Maar het belangrijkste is dat in de decennia die volgden, de lay-out van vz. 48 (ook bekend als Sa. 23) en "Uzi", die in 1954 in dienst kwamen, werden gebruikelijk voor een hele familie van kleine machinepistolen, waarin veel monsters waren, bijvoorbeeld: MAC-10, MPi 69, Steyr TMP, PP-2000, MP7 en vele anderen.
MSEM-2 met bajonet. Waarom een bajonet op zo'n kort wapen?

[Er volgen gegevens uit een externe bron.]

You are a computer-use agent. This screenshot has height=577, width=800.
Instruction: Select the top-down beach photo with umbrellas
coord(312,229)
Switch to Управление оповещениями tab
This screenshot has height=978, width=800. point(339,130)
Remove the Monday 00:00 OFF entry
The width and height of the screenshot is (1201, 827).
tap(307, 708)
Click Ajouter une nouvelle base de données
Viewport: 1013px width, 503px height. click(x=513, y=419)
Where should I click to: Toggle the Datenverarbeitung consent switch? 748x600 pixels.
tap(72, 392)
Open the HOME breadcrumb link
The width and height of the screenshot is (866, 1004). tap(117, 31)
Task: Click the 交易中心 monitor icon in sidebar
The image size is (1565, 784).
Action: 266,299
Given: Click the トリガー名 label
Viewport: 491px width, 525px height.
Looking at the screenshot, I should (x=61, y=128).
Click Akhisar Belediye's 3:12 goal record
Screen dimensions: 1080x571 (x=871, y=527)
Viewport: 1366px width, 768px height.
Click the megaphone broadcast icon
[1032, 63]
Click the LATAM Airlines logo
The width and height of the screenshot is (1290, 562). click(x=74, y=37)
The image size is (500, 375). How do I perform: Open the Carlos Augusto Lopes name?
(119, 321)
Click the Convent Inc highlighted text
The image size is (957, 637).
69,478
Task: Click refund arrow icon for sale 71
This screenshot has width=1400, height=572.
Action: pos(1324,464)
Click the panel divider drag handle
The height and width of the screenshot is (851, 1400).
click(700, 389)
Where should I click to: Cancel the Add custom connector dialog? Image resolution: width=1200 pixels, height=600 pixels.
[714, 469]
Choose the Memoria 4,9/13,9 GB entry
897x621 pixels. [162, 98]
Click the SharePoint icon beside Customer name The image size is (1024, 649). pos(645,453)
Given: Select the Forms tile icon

En vreemd genoeg toonde de oorlog aan dat de militaire experts van de jaren '30, die beweerden dat de PP een politiewapen is, uiteindelijk gelijk hadden. Al aan het einde van de oorlog vernauwden de verschenen automatische geweren en machinegeweren voor de tussenpatroon de nis van machinepistolen en verdreven ze praktisch uit het leger. Dit gebeurde bijvoorbeeld in het Sovjetleger na de adoptie van de SKS-karabijnen en het AK-47 aanvalsgeweer, terwijl in de VS het automatische geweer het dominante wapen werd. Een soortgelijke situatie deed zich in Europa voor met de CETME- en FAL-geweren, maar de machinepistolen bleven bij de grenswachten, gendarmes, politie en speciale formaties. In het leger werden ze nu zeer beperkt gebruikt: voor het bewapenen van tankers, maar ook voor technisch personeel. En nogmaals, in het Amerikaanse leger ontvingen zelfs de specialisten van de waterbehandelingsdienst M16-geweren, geen machinepistolen. Maar verschillende "beveiligingen" werden hun belangrijkste consumenten, wat een echte hausse veroorzaakte bij de bedrijven die met hun productie begonnen. Als onderdeel van militaire hulp gingen veel PP naar derdewereldlanden, waar ze lange tijd tegen elkaar vochten, en heel vaak vochten de vroegere bondgenoten nu tegen elkaar. Nieuwe concepten van machinepistolen, nieuwe ideeën verschenen, en dit alles leidde op zijn beurt tot nieuwe ontwerpen rond de eeuwwisseling.